In this note, I consider an application of generalized Mobius Inversion to extract information of arithmetical sums with asymptotics of the form \displaystyle \sum_{nk^j \leq x} f(n) = a_1x + O(x^{1 - \epsilon}) for a fixed j and a constant a_1, so that the sum is over both n and k. We will see that \displaystyle \sum_{nk^j \leq x} f(n) = a_1x + O(x^{1-\epsilon}) \iff \sum_{n \leq x} f(n) = \frac{a_1x}{\zeta(j)} + O(x^{1 - \epsilon}).

For completeness, let’s prove the Mobius Inversion formula. Suppose we have an arithmetic function \alpha(n) that has Dirichlet inverse \alpha^{-1}(n), so that \alpha * \alpha^{-1} (n) = [n = 1] = \begin{cases} 1 & \text{if } n = 1 \\ 0 & \text{else} \end{cases}, where I use [n = 1] to denote the indicator function of the condition n = 1

Then if F(x) and G(x) are complex-valued functions on [1, \infty), then

Mobius Inversion

\displaystyle F(x) = \sum_{n \leq x} \alpha(n) G\left(\frac{x}{n}\right) = \alpha * G(x)
if and only if
\displaystyle G(x) = \sum_{n \leq x} \alpha^{-1}(n) F\left(\frac{x}{n}\right) = \alpha^{-1} * F(x)

Proof:
Suppose that \displaystyle F(x) = \sum_{n \leq x}\alpha(n) G\left(\frac{x}{n}\right). Then \displaystyle \sum_{n \leq x} \alpha^{-1}(n) F\left(\frac{x}{n}\right) = \sum_{n \leq x} \alpha^{-1}(n) \sum_{m \leq x/n} \alpha(m)G\left(\frac{x}{mn}\right) = \displaystyle = \sum_{n \leq x} \sum_{m \leq x/n} \alpha^{-1}(n) \alpha (m) G\left(\frac{x}{mn}\right).

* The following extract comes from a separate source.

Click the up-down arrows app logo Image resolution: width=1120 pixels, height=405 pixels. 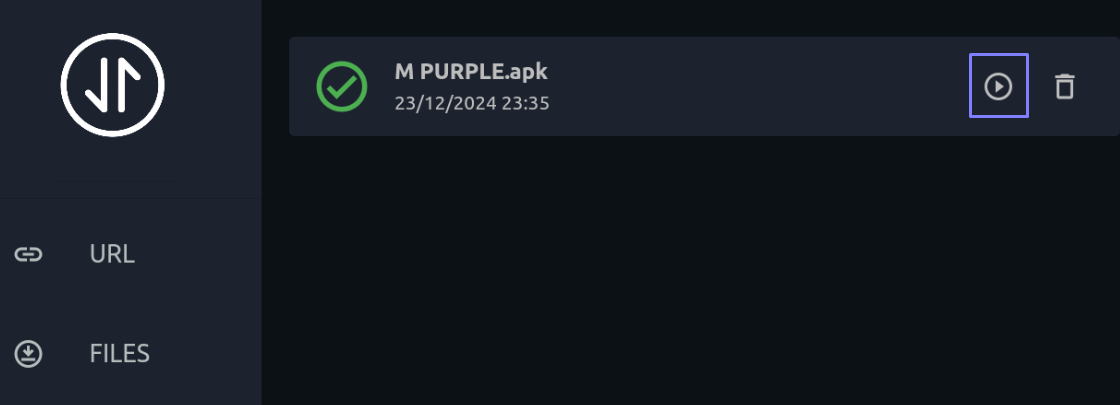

Let’s collect terms. For any given d, the number of times G\left(\frac{x}{d}\right) will occur will be one for every factorization of d (that is, one time for every way of writing mn = d). So reorganizing the sum, we get that it’s equal to \displaystyle \sum_{d \leq x} G\left(\frac{x}{d}\right) \sum_{e | d} \alpha(e)\alpha^{-1}\left( \frac{d}{e}\right) = \sum_{d \leq x} G\left(\frac{x}{d}\right) (\alpha * \alpha^{-1})(d). Since we know that \alpha and \alpha^{-1} are Dirichlet inverses, the only term that survives is when d = 1. So we have, after the dust settles, that our sum is nothing more than G(x). And the converse is the exact same argument. \diamondsuit.

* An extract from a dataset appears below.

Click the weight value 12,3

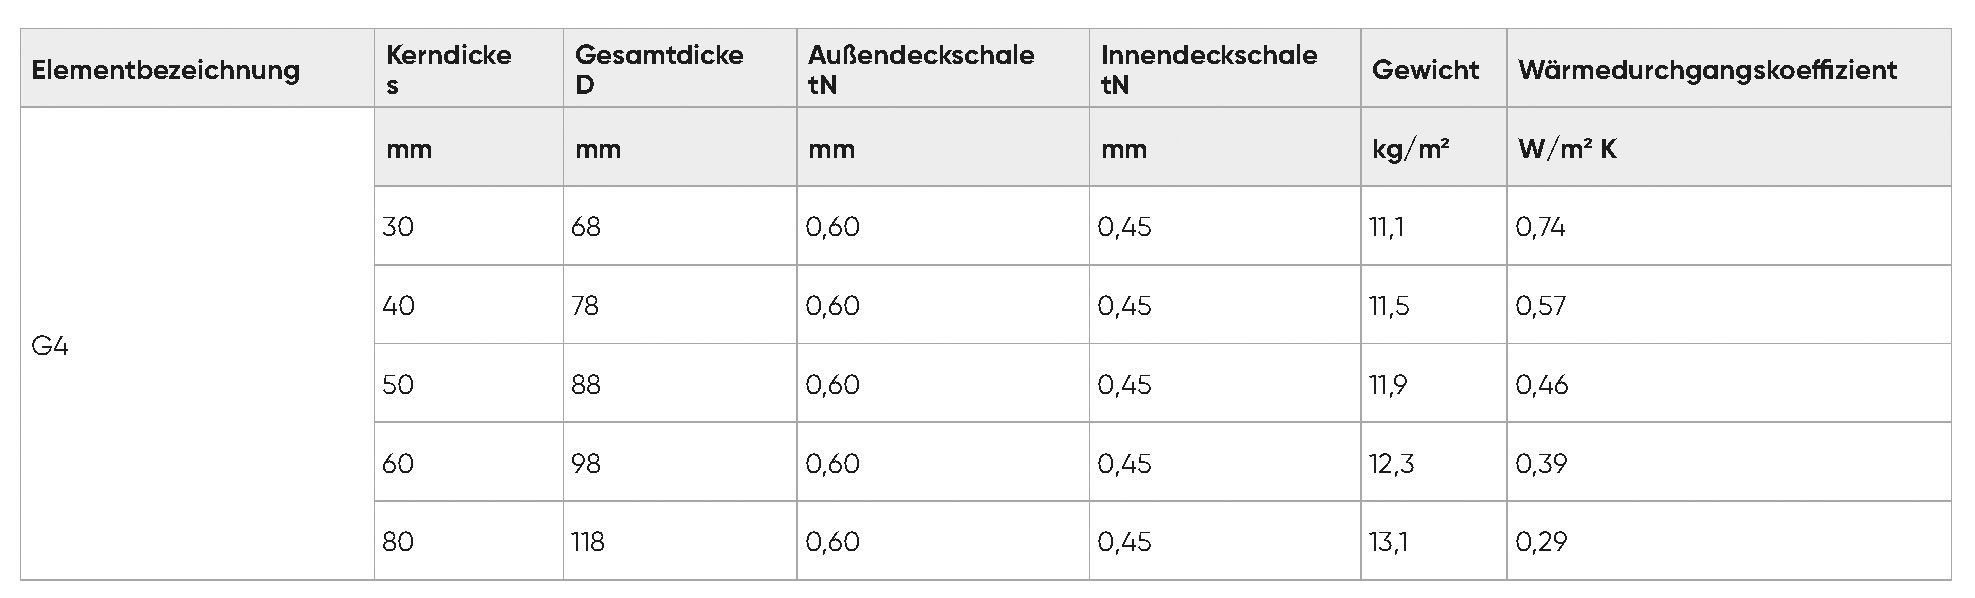pyautogui.click(x=1391, y=464)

We know some Dirichlet inverses already. If u(n) is the function sending everything to 1, i.e. u(n) \equiv 1, then we know that \displaystyle \mu * u(n) = \sum_{d | n} \mu(d) = [n = 1], where \mu(n) is the Mobius function. This means that \displaystyle \sum_n \frac{u(n)}{n^s} \sum_m \frac{\mu(m)}{m^s} = \zeta(s) \sum \frac{\mu(m)}{m^s} = 1. This also means that we know that \displaystyle \sum \frac{\mu(n)}{n^s} = \frac{1}{\zeta(s)}.

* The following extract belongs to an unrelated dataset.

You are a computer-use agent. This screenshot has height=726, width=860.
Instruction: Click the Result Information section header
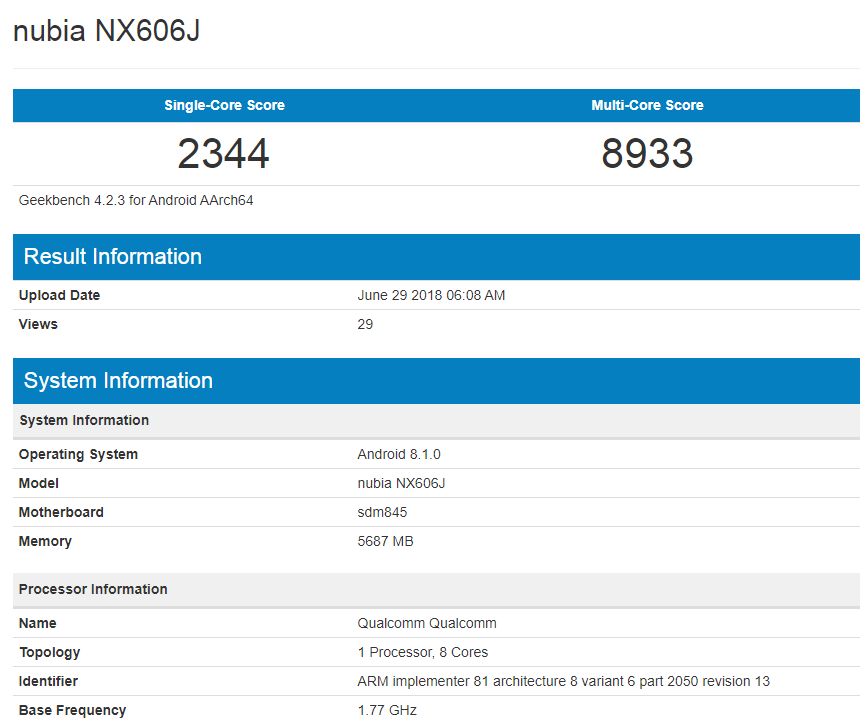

Let me take a brief aside to mention a particular notation I endorse: the Iverson bracket notation, which says that [P] = \begin{cases} 1 & \text{if } P \text{ true}\\ 0 & \text{else} \end{cases}. Why? Well, a while ago, I really liked to use the bolded 1 indicator function, but then I started doing things with modules and representations, and someone bolded 1 became a multiplicative identity. This is done in Artin’s algebra text too, which I like (but did not learn out of). Then I really liked the \chi-style indicator notation, until it became the default letter for group characters. So I’ve turned to the Iverson Bracket, which saves space compared to the other two anyway.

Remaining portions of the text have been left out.